Improving the Setwise Stream Classification Problem
Srishti and I worked on Setwise Stream Classification Problem. Here are a few quick details.
A few of the drawbacks that we found, and the improvement strategy that we proposed to address these drawback, were as follows:
The original algorithm uses min_stat to determine when to classify an entity (it classifies an entity only if the more than min_stat number of points have been received exceeds min_stat number of points). However, it doesn’t mention anything about how to obtain min_stat. In our proposed method, min_stat is determined in a way so that it returns a class profile as soon as possible, but with likelihood of it having predicted the final class profile that it will predict, given all points in the entity, being beyond a certain amount (say, 80%). This is done by using the entire training data, and determining after how many points are used to obtain the fingerprint of an entity, the class profile the said entity is nearest to doesn’t change very frequently. In other words, after using how many points to determine the fingerprint can the class profile be determine with a certainty more than a certain amount.
To reduce the dependency on seeds chosen initially, we proposed using bisected k-means
Anchors play a crucial role in determining fingerprints, which in term determines which class profile an entity is assigned to. However, in the original algorithm, anchors remain constant with time. In our algorithm, we propose updating the anchors incrementally with time, offline. While this would cause some overhead, it would make the system less prone to concept drift.

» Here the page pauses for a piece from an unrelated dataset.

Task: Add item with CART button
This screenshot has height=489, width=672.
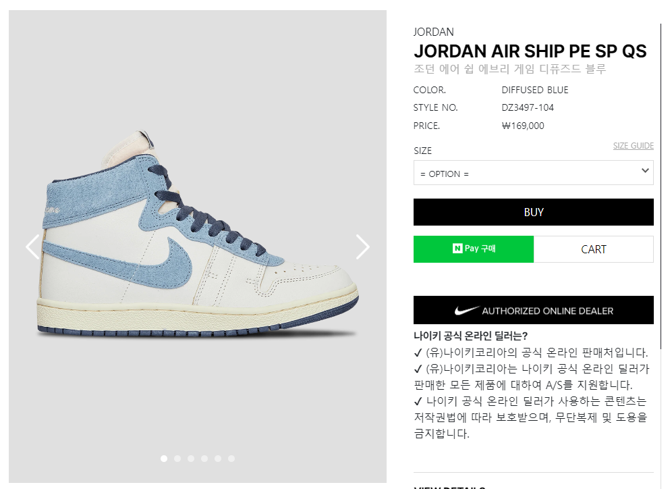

This improvement would be of particular interest when parallelizing the algorithm, since the parallelized implementation of the update of anchors would reduce the overhead significantly.

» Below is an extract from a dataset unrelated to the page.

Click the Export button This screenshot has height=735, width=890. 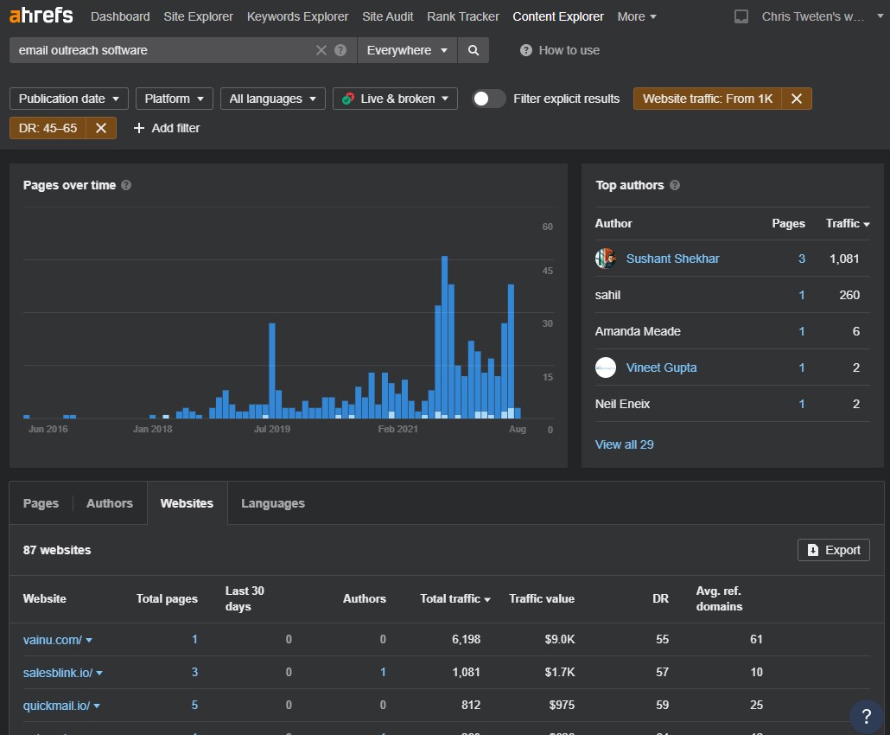833,550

Our improved implementation proposes using a distance-based method to measure concept drift, and those entities which cross the distance threshold are classified into a separate “concept drifted” class (with a possibility of being classified in one of the classes when sufficient data becomes available, although we haven’t looked into this in detail).
Our strategy for parallelizing the original algorithm is as follows:
- Parallelize the K-Means run on init_sample
- Parallelize the process of determining the closest anchor (Required only for a large number of anchors, and/or for high dimensional data)
- Parallelize updating the fingerprint of the appropriate entity (this is required if there are a very large number of anchors)
- Determine class profile that is closest to the fingerprint in question (this is required only if there are a very large number of class profiles)
And finally, here is a quick few steps on how to get OpenMPI running:
- Install cygwin for windows
- Select “openMPI”, “libopenmpi”, “libopenmpicxx1” from lib, “gdb”, “gcc-core”, “gcc-g++” from Devel, and “openmpi-debuginfo” from Debug option (1.8.2 at the time of writing)